Polar politique français typique des années 70, Adieu poulet est un bijou de sobriété et d’efficacité. Ce portrait au vitriol du pouvoir donne à voir une formidable galerie de personnages, tous parfaitement croqués et tous remarquablement interprétés. Adieu poulet est le film d’une époque : celle d’une société en pleine mutation où on aime brocarder les jeux de pouvoir et où excellent plusieurs générations d’acteurs. Servi par d’excellents dialogues d’un Francis Veber déjà très inspiré autour d’un scénario malin, le résultat est d’une précision chirurgicale. À partir d’un canevas plutôt simple et d’une enquête relativement pauvre, le film tient sur les éclairages qu’il envoie en direction de tel ou tel personnage. Du personnage principal incarné par un Lino Ventura, toujours formidable quand il s’agit de jouer les éléphants dans le magasin de porcelaine, au petit rôle du juge d’instruction pervers interprété par Claude Rich, l’ensemble est un régal absolu.
La distribution y est pour beaucoup. Patrick Dewaere est un jeune chien fou qui en fait juste ce qu’il faut, Victor Lanoux incarne une belle ordure avec le petit sourire placé là où il faut, Pierre Tornade un commissaire ambitieux bien trop creux, Julien Guiomar un directeur de la police qui tente de concilier l’inconciliable, Claude Brosset un sale type dangereux. Tout ce petit monde récite sa petite musique qui fait la réussite de cette formidable symphonie. Un peu d’action, quelques répliques cinglantes, la gueule de Ventura quand il n’est pas content et qu’il va vous rentrer dans le lard, un récit qui marche toujours sur le long de la banquette et un final qui montre où conduit l’entêtement des uns et des autres, autrement dit nulle part, dans cette formidable réplique qu’est « Il est à Montpellier, Verjeat ».

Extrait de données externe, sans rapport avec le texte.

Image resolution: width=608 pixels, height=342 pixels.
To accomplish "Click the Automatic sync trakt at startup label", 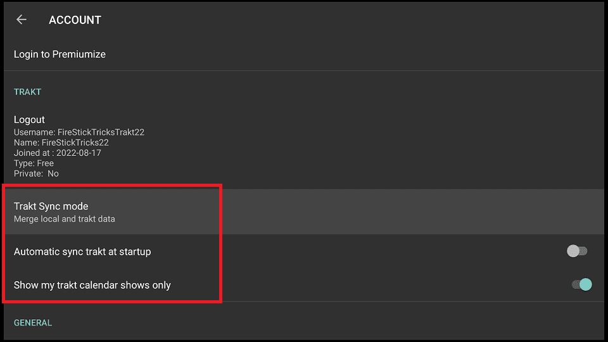I will pyautogui.click(x=82, y=251).
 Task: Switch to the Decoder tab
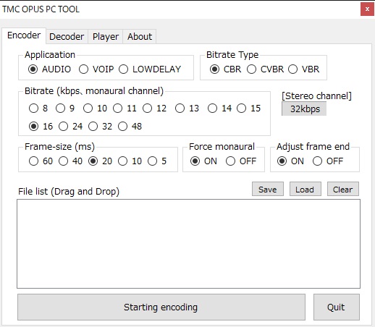pos(67,37)
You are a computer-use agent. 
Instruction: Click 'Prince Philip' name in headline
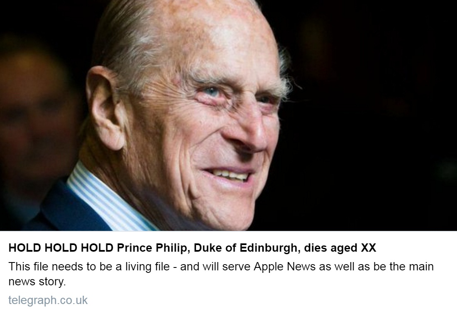(x=154, y=248)
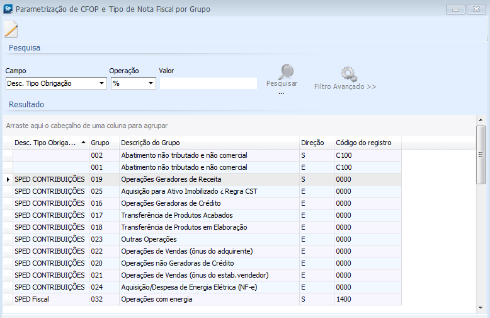Viewport: 490px width, 318px height.
Task: Sort by Direção column header
Action: (x=313, y=143)
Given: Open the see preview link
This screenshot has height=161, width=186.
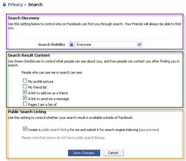Looking at the screenshot, I should click(149, 130).
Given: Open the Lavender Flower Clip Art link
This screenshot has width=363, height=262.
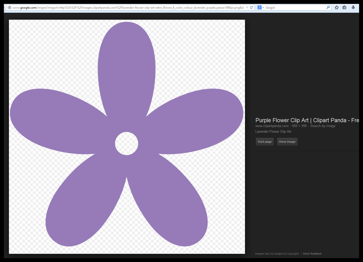Looking at the screenshot, I should point(273,131).
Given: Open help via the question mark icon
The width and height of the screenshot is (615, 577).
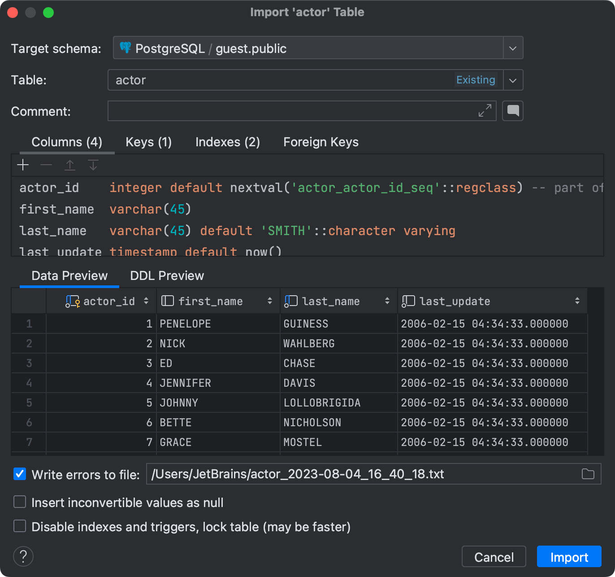Looking at the screenshot, I should coord(23,556).
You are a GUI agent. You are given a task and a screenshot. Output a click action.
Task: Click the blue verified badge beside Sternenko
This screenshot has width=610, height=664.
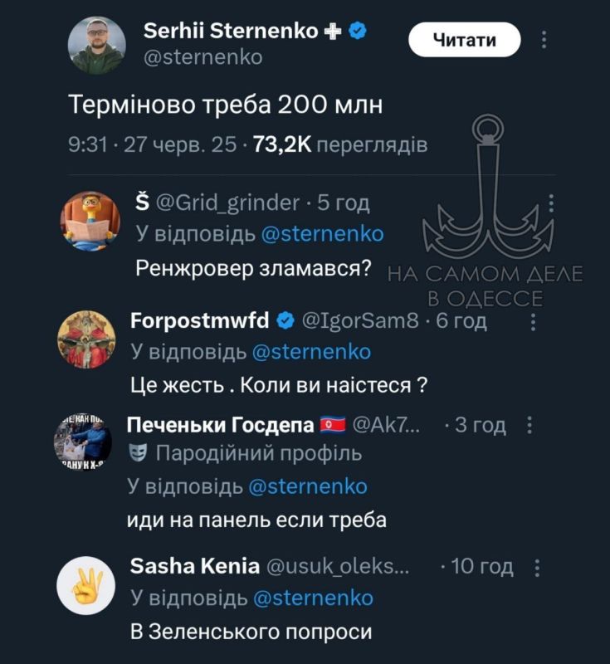[358, 32]
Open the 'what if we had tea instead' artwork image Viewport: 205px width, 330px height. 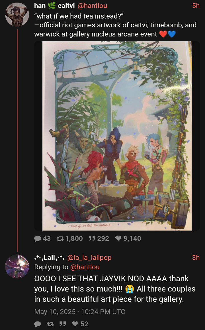pos(117,136)
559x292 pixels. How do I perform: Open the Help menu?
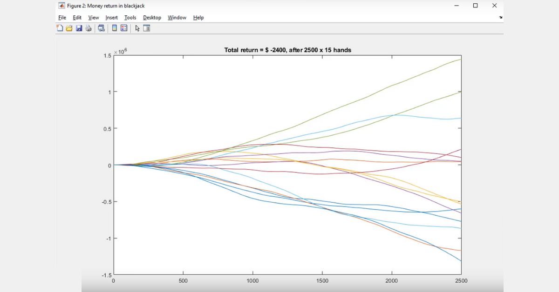pos(198,18)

Cette réplique finale que je réécoute, dans un frisson, toujours comme une madeleine de Proust, c’est le cinéma français des années 70. Des acteurs remarquables jusque dans les plus petits rôles, des dialogues aux petits oignons, quelques baffes, un scénario audacieux, une réalisation ordinaire mais efficace, la musique toujours soignée de Philippe Sarde, les vieilles bagnoles de l’époque, la crasse naissante dans les villes. Autrement dit, le cinéma qui a bercé mon enfance.